Caption Contest
Time for Monday OTB Caption ContestTM
brought to you by Rodney Dill — TIME MAGAZINE Person Of The Year — 2006

(Jason Reed/Reuters)
Winners will be announced Thursday PM
Time for Monday OTB Caption ContestTM
brought to you by Rodney Dill — TIME MAGAZINE Person Of The Year — 2006
Winners will be announced Thursday PM
Rove finally gets his Taco Bell order and is ‘Good to Go’
Keep your day job…..
Walk like and Egyptian….
The worst part was when he did that Michael Jackson crotch grab(TM)
Rove doing Chuck Norris doing a Jedi Master.
Well. It’s clear that Rove is NOT the first black Deputy Chief of Staff.
Rove: “No, seriously, it’s funnier when I’m wearing a grass skirt and a coconut bra.”
Folks! I think it was funny. Stop your bitching.
King Tut.
“Observe: at no time do the fingers ever leave the hand.”
“Now experience the awesome power of the Dark Side.”
::thinking::
“God, my manicure looks so good that I want to touch myself right now.”
Six-foot, seven-foot, eight-foot BUNCH! Daylight come and me wanna go home!
Karl Rove mocks Joe Wilson: “I call this one the Perp Walk!”
Karl’s portrayal of Saruman was unconvincing.
SLEEP! SLEEP! When you awaken, you will vote REpublican and remember nothing of this. and you will cluck like a chicken.
Karl Rove, proving that he indeed remembers the “Super Bowl Shuffle.”
OR
Rove demonstrates how he was able to get confessions out of Gitmo detainees.
OR
New on video: “Rove Gone Wild.”
Rove reveals that he is Donald Rumsfeld’s secret apprentice, the chosen one initiated into the fine art of Rummy-Fu
Sting like a butterfly, float like a bee.
1) Karl Rove fails the audition to be Vanna White’s replacement. (Your hands are supposed to be palm-up dumbass! was what the producer actually told him).
2) “Welcome u’all, I’m MC Karl bringing this house down, and there’s DJ Georgie on the 1’s and 2’s….”
Don King introduces his latest fighter, the Great White GOP.
“These aren’t the indictments you’re looking for.”
Ben Franklin cuts a mean rug.
Karl Rove fell out of the limbo competition with the bar set at 5’9″.
His magical incantation produced a little head, which was exactly what he had asked for, only, well …
Karl gestures how much taller Nancy Pelosi is than George Bush.
“Say…, my brother Yortuk and I, we really enjoy the American disco music! So, to show you how swinging we are, and how much we love it, we’re going to dance for you and your big American breasts now! With you, by putting some music on the jukebox!”
Karl Rove had a little too much mulled wine at the Fitzmas celebration.
“Whoa, and what have we here? Is that Joe Wilson and his hot babe of a wife, Valerie Plame, sitting in the dark over there? Oops! Guess I wasn’t supposed to ‘recognize’ them if you catch my drift!”

» Data provided
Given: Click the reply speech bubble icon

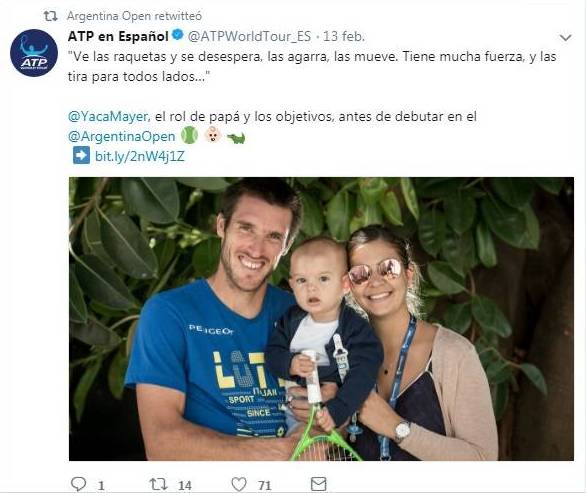Looking at the screenshot, I should (78, 484).
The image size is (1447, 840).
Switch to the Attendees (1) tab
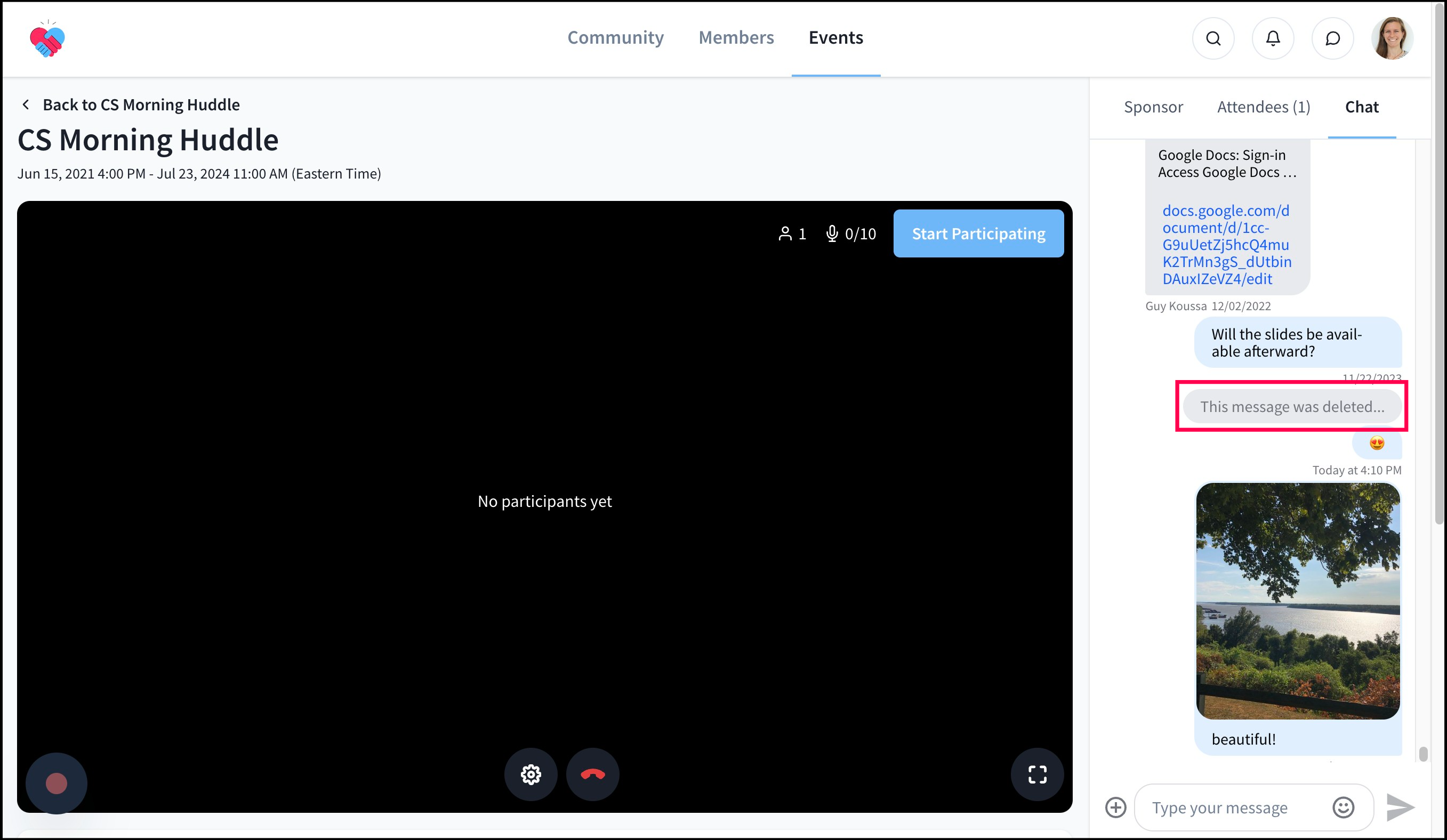point(1263,107)
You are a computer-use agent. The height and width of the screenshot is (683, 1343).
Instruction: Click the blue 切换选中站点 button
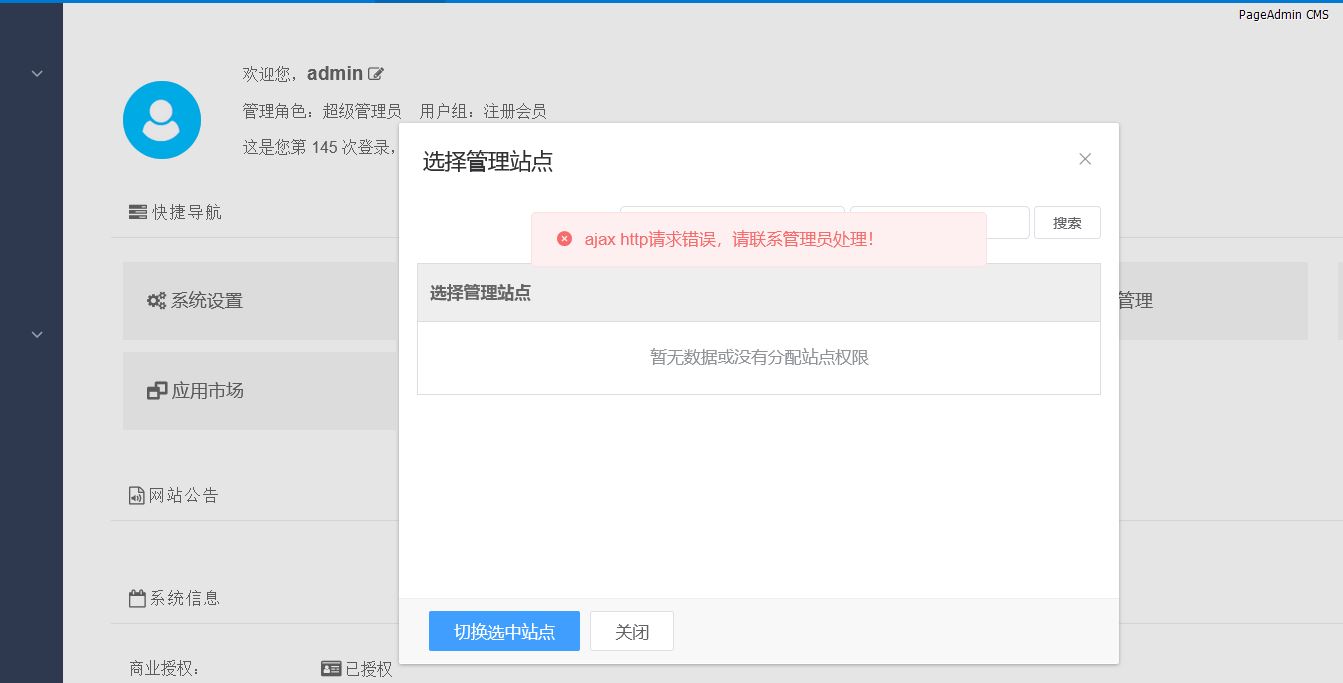[504, 631]
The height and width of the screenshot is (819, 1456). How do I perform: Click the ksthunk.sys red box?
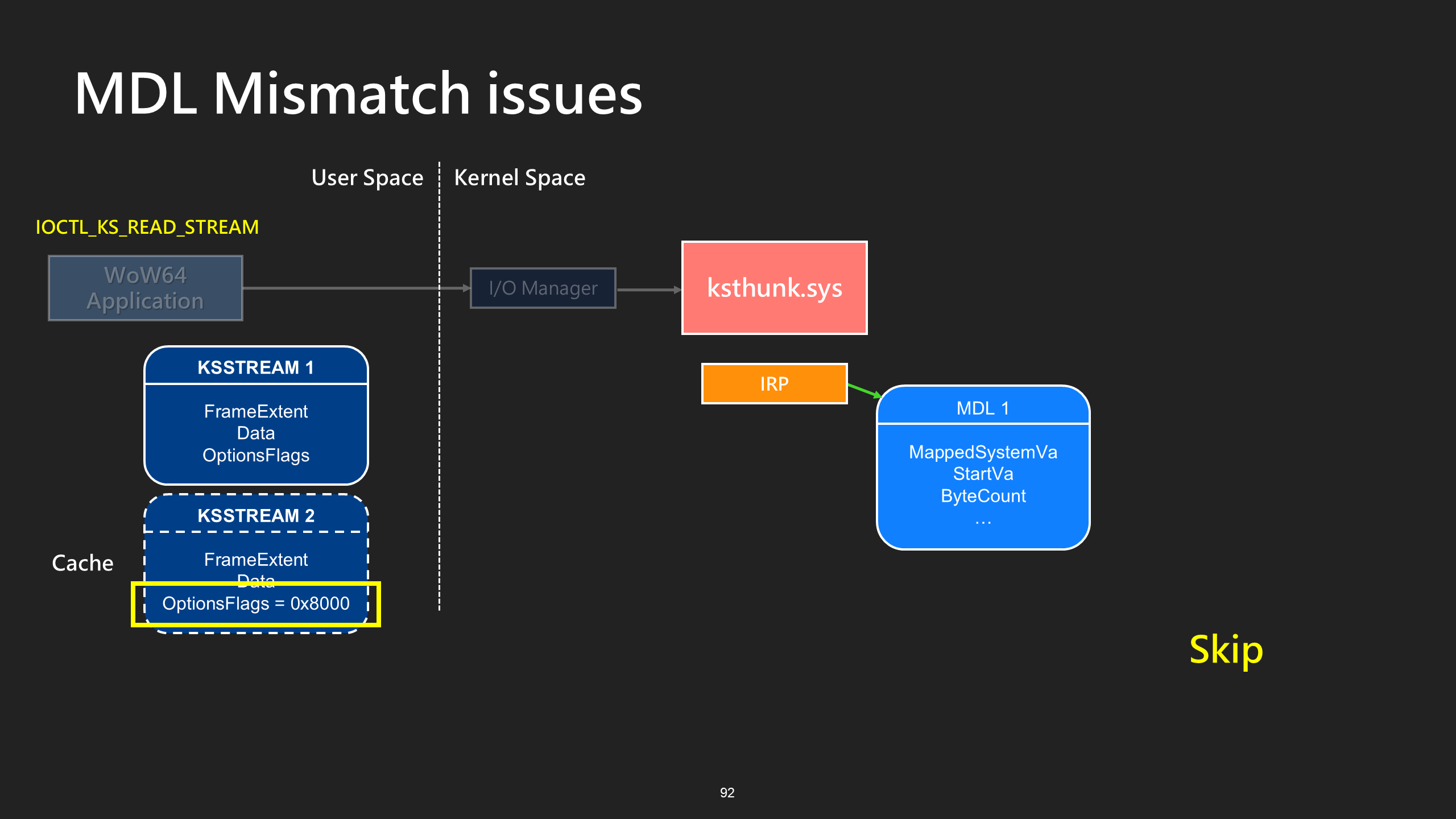click(774, 288)
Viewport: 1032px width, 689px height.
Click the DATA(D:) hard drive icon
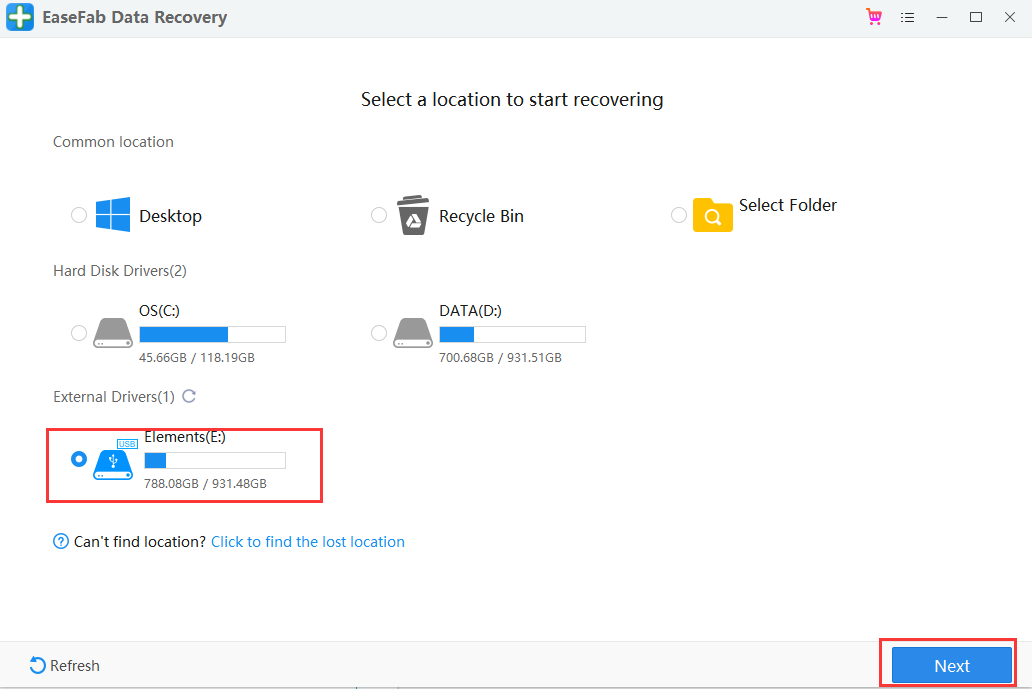pos(413,333)
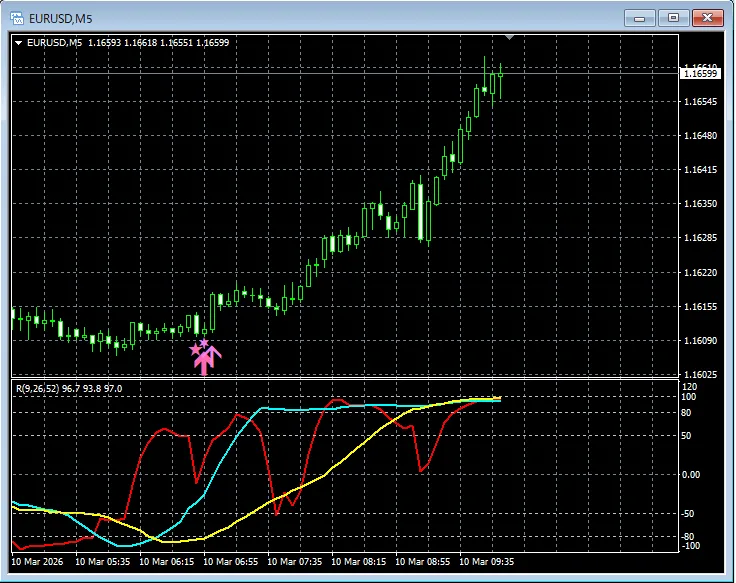The width and height of the screenshot is (736, 583).
Task: Click the 10 Mar 06:55 time label
Action: pos(234,561)
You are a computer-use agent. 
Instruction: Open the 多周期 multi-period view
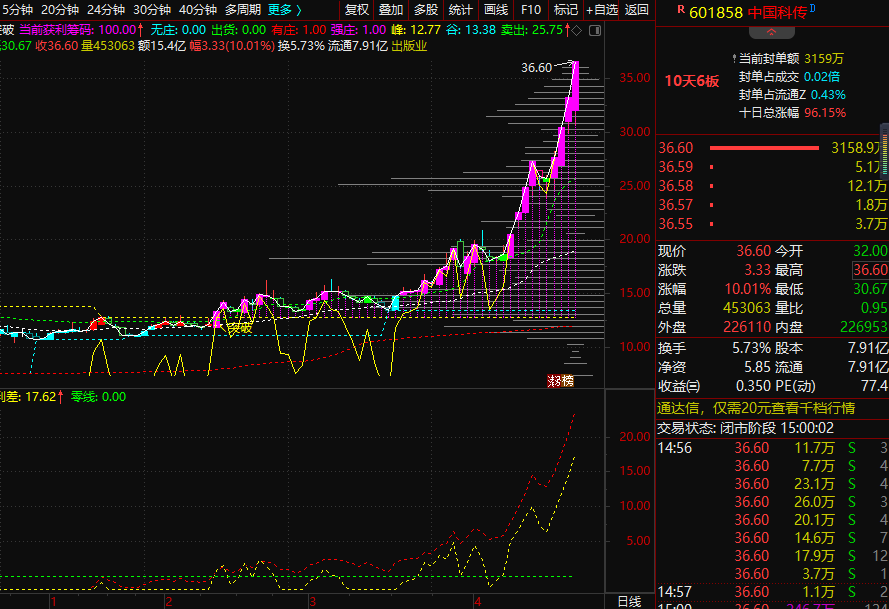click(x=242, y=10)
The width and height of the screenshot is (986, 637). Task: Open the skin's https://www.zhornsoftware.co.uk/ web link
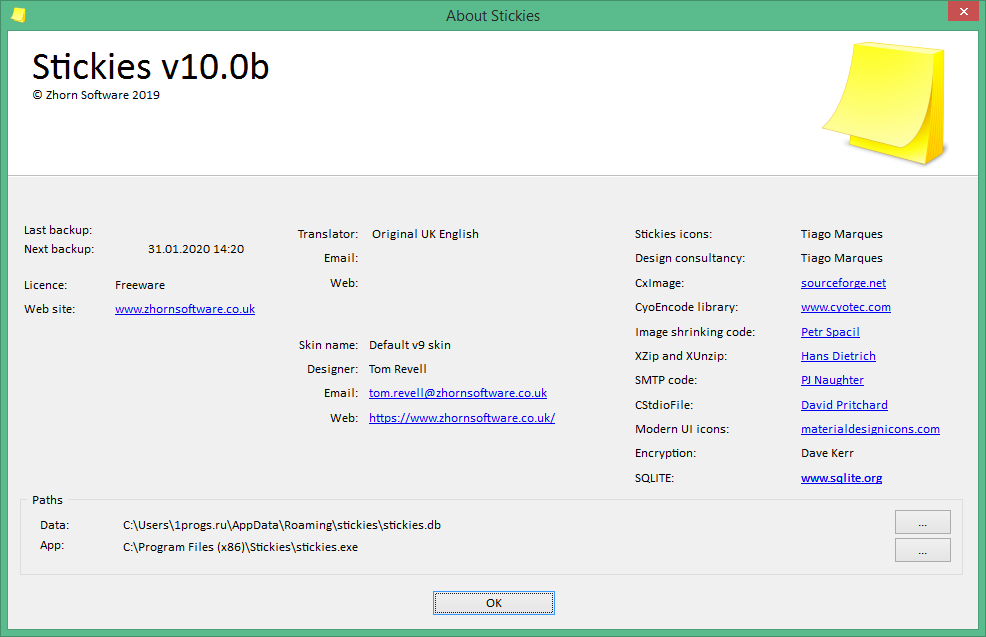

» Short task
Please continue the caption contest page past its final caption.

» Response to this task
“I’m so good at what I do that – and I’ll bet you didn’t know this, but the ship is sinking so we might as well let it out – George W is actually this short. He’s shorter than Tom Cruise, shorter than Bogart. Suckers.”
DJ Rove, now available for Bar Mitzvahs and hotel lounges.
After seeing Karl dance, Pelosi and Reid decided to reach out to blue dog democrats in congress by introducing legislation to expand affirmative action to pasty white boys and dancing.
I would rather dance as a ballerina, though faultily, than as a flawless clown.
Margaret Atwood (1939 – )
Karl Rove showed he had what it takes and upped the political stakes by saying he would leverage ‘votefortheworst’ and win ‘American Idol 2009’ if republicans did not take back both houses of congress in 2008.
Some criticized the Fitzgerald plea bargain that allowed Karl to skate on the charges as being ‘cruel and unusual punishment’ for the rest of us.
“Ridicule is the tribute paid to the genius by the mediocrities.†Oscar Wilde
“But sometimes the ridicule is really deserved.” Yetanotherjohn
“No great genius has ever existed without some touch of madness.†Aristotle
“The puppet show lacked humour.”
Rove demonstrates his crying brine shrimp style kung-fu.
“Friggin’ idiots.”
Karl just couldn’t nail down the new ‘Soul Handshake‘
“And then I did one of these and *POOF* Pelosi leaves town to party with Abbas!”
Despite blatant pandering to the judges, Karl Rove failed to make Out magazine’s list of the 50 most powerful gay men and women of America.
The man has got the skills to pay the bills…just not as a dancer.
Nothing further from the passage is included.